**WHAT YOU HAVE TO DO**
This exercise calls for copying every line below that holds the word "computer".

**DATA PROVIDED**
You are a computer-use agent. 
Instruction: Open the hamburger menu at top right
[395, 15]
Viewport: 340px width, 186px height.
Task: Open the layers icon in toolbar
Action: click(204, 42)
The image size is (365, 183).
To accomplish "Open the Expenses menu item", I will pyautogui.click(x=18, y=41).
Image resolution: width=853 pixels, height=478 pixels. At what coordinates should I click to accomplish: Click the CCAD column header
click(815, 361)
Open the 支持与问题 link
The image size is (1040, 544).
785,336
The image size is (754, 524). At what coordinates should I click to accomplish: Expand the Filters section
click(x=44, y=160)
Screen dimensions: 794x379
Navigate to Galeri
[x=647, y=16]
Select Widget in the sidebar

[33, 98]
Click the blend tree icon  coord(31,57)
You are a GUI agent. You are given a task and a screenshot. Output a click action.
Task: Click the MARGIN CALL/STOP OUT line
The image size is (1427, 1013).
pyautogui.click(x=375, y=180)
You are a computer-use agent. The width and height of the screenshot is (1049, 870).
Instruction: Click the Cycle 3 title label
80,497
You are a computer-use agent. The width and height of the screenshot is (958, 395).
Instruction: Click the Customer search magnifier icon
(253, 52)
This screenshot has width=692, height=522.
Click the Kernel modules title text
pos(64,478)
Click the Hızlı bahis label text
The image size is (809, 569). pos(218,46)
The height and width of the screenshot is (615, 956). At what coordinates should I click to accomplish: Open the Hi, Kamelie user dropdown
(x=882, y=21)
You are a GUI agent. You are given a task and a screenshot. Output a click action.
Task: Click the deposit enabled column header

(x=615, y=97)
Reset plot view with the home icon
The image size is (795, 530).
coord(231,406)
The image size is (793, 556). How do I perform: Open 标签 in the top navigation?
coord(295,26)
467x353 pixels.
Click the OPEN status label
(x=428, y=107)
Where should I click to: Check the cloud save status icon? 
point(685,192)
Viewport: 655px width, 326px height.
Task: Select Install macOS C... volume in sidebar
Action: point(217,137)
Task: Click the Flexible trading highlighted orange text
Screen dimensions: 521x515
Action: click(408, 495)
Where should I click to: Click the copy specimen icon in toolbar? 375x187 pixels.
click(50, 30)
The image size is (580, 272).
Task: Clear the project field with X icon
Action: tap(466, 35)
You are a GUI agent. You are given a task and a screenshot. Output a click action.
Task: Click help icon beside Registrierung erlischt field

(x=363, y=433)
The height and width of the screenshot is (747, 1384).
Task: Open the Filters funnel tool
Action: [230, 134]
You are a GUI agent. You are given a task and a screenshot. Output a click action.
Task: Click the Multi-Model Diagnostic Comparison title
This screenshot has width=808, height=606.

**SOLUTION TO THE PROBLEM**
You are a computer-use agent. 
You are a computer-use agent. The width and height of the screenshot is (1049, 870).
You are a computer-use agent. The width and height of the screenshot is (958, 395).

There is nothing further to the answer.